$19 Trillion and Counting
Article audio sponsored by The John Birch Society

On Friday, January 29, the U.S. national debt roared past $19 trillion for the first time, barely 13 months after it surpassed $18 trillion. By all accounts, the national debt is not only increasing at a dizzying pace, it is also accelerating: It took a more leisurely 14 months to go from $16 trillion to $17 trillion, and also to reach $18 trillion from $17 trillion. By the time Barack Obama finishes his second term in office, the debt will be close to $20 trillion, an absolutely staggering amount of money.

The debt was holding steady at about $18.1 billion as a result of the last lingering semblance of fiscal sanity Congress was willing to impose on itself, the “debt ceiling.” However, the moment that final fiscal safeguard was abandoned last November, the national debt jumped by $339 billion (more than a third of a trillion) in a single day, and soon made up for lost time.

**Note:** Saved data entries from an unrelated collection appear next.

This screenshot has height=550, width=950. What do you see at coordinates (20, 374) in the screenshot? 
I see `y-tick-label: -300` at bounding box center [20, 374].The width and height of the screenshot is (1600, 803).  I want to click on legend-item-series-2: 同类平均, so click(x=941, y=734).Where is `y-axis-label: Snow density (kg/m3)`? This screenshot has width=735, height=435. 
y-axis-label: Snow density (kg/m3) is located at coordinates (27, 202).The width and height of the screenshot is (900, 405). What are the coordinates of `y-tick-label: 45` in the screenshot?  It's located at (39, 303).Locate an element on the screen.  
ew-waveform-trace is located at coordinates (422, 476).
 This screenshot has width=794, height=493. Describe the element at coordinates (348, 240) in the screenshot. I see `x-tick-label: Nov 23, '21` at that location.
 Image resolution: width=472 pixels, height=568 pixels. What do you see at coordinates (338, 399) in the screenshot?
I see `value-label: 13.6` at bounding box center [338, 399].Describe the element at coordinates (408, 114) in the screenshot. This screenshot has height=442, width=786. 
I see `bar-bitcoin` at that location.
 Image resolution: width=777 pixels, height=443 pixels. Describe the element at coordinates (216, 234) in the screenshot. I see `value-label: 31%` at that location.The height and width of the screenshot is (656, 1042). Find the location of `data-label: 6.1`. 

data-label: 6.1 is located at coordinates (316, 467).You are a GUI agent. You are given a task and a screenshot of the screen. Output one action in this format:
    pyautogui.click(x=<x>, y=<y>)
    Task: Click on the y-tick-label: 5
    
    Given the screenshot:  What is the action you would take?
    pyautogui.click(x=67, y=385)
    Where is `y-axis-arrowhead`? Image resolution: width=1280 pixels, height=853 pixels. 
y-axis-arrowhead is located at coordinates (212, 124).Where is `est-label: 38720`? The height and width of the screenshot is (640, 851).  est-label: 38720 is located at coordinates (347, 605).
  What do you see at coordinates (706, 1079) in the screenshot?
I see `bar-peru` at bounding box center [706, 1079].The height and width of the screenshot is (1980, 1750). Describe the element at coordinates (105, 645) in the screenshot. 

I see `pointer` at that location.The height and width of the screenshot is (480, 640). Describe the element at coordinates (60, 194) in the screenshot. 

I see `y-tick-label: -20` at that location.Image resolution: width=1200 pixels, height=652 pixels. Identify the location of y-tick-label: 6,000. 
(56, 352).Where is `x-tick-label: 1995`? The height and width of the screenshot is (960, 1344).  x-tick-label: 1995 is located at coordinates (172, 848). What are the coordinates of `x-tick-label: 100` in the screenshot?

Nineteen trillion is a very, very large number. Even light, the ultimate cosmic measuring stick, can only travel six trillion miles per year (the distance of one “light-year”), a distance that even our fastest spacecraft would take at least 70,000 years to travel. Counting at a rate of one per second, it takes about eleven and a half days to count to one million. Proceeding at the same rate, it would take roughly 31 ½ years to count to one billion, which means that no one under the age of 30 has even lived for one billion seconds. To reach one trillion, we would have to count for a thousand times longer, or 31,500 years, tens of thousands of years longer than the entire span of human civilization. And to reach 19 trillion would take just under 600,000 years, hundreds of thousands of years longer than Homo sapiens has been on the Earth, by any reckoning.

Have we already passed the point of no return? It is impossible to say for sure, but it is difficult to imagine any economic circumstances under which such a gigantic debt level — roughly $59,000 per person — could ever be repaid. And even if it is mathematically possible under conditions of optimal economic growth, it appears to be politically unworkable in a Washington so corrupt that mere reductions in the rate of spending increases are touted as “cuts” by so called “fiscal conservatives,” and are resisted fiercely by liberals and their millions of constituents on the dole.

What does the near-term future hold, unless America makes a drastic change in course? Bankruptcy and utter economic collapse, on a scale that would make even Argentines, Greeks, and Zimbabweans stand aghast. Yet this is the inevitable toll, sooner or later, inflicted by tax, borrow, and spend socialism and the inflationary monetary policies needed to sustain the illusion of solvency.